[Opening Dataset section]

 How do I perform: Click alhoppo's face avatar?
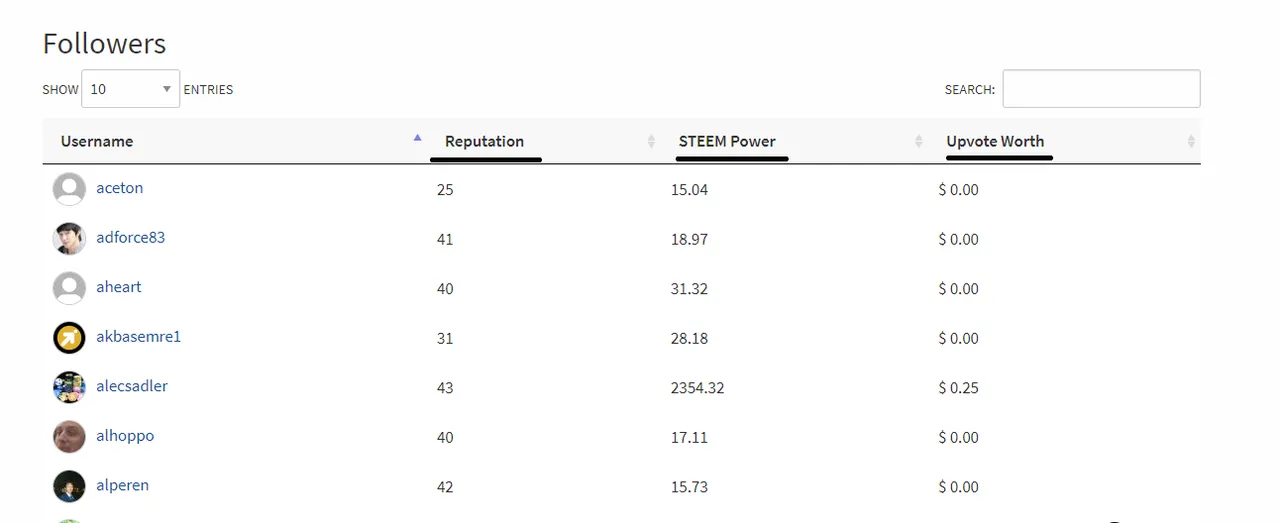point(69,437)
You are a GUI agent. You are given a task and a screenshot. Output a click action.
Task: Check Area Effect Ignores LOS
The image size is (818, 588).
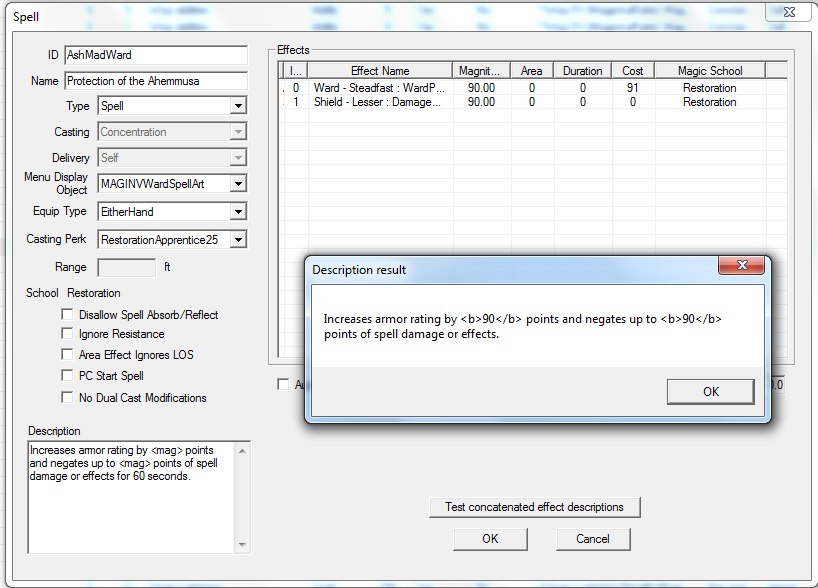(x=67, y=355)
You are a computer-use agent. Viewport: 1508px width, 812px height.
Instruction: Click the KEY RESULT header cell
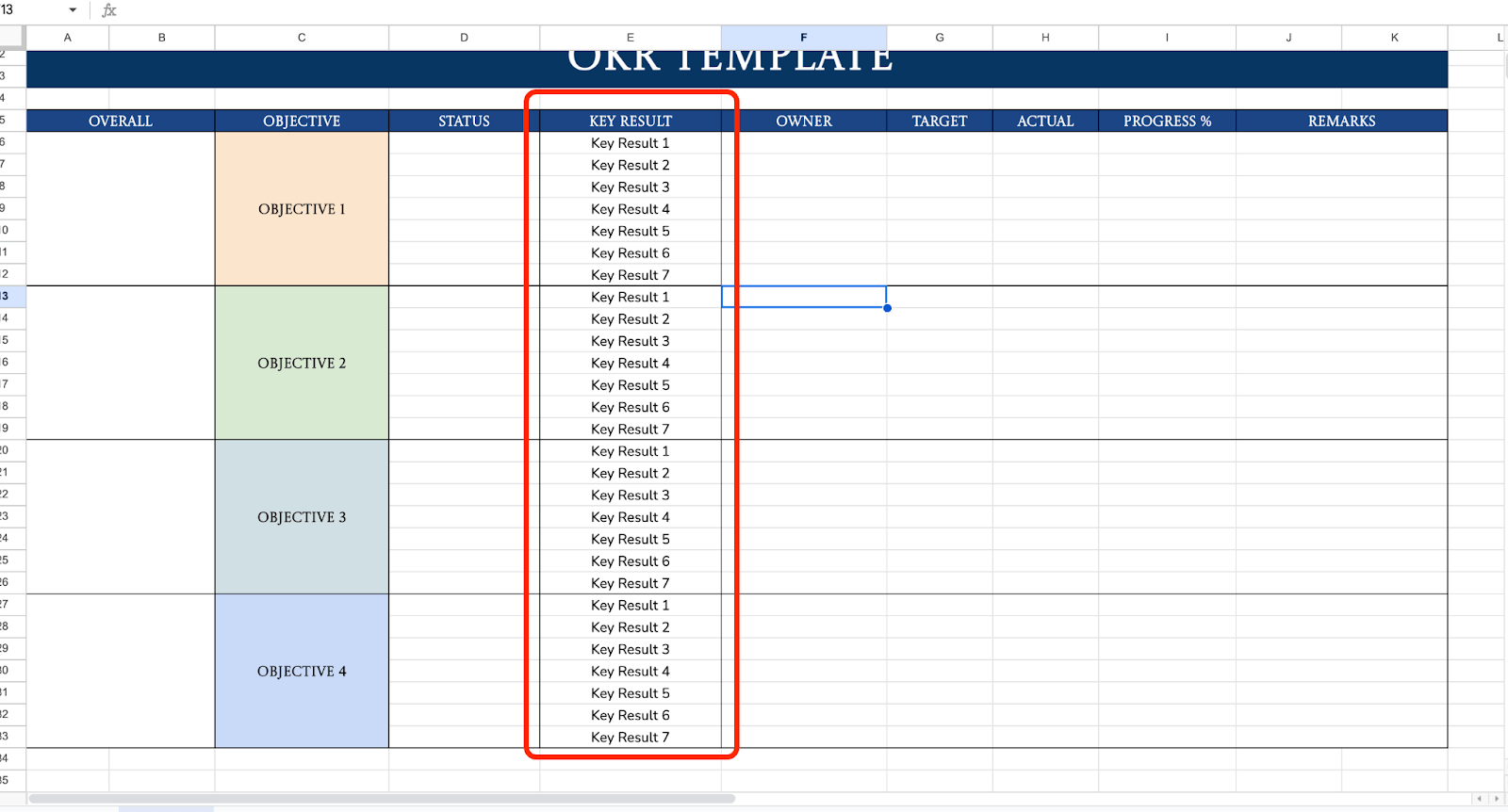pos(630,121)
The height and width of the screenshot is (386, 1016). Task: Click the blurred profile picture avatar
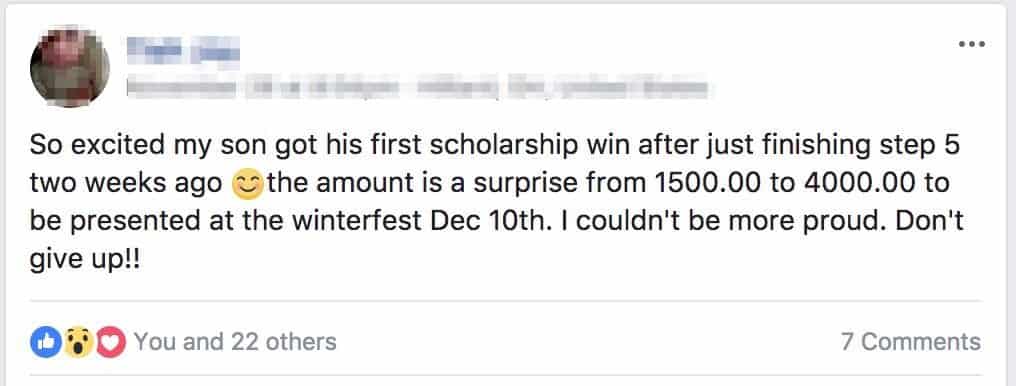click(70, 67)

[Closing Dataset section]

Task statement: Copy all the lines above that hold the string "agent".

Output:
You are a GUI agent. You are given a task and a screenshot. Output a click action.
You are a computer-use agent. Viewport: 1508px width, 812px height.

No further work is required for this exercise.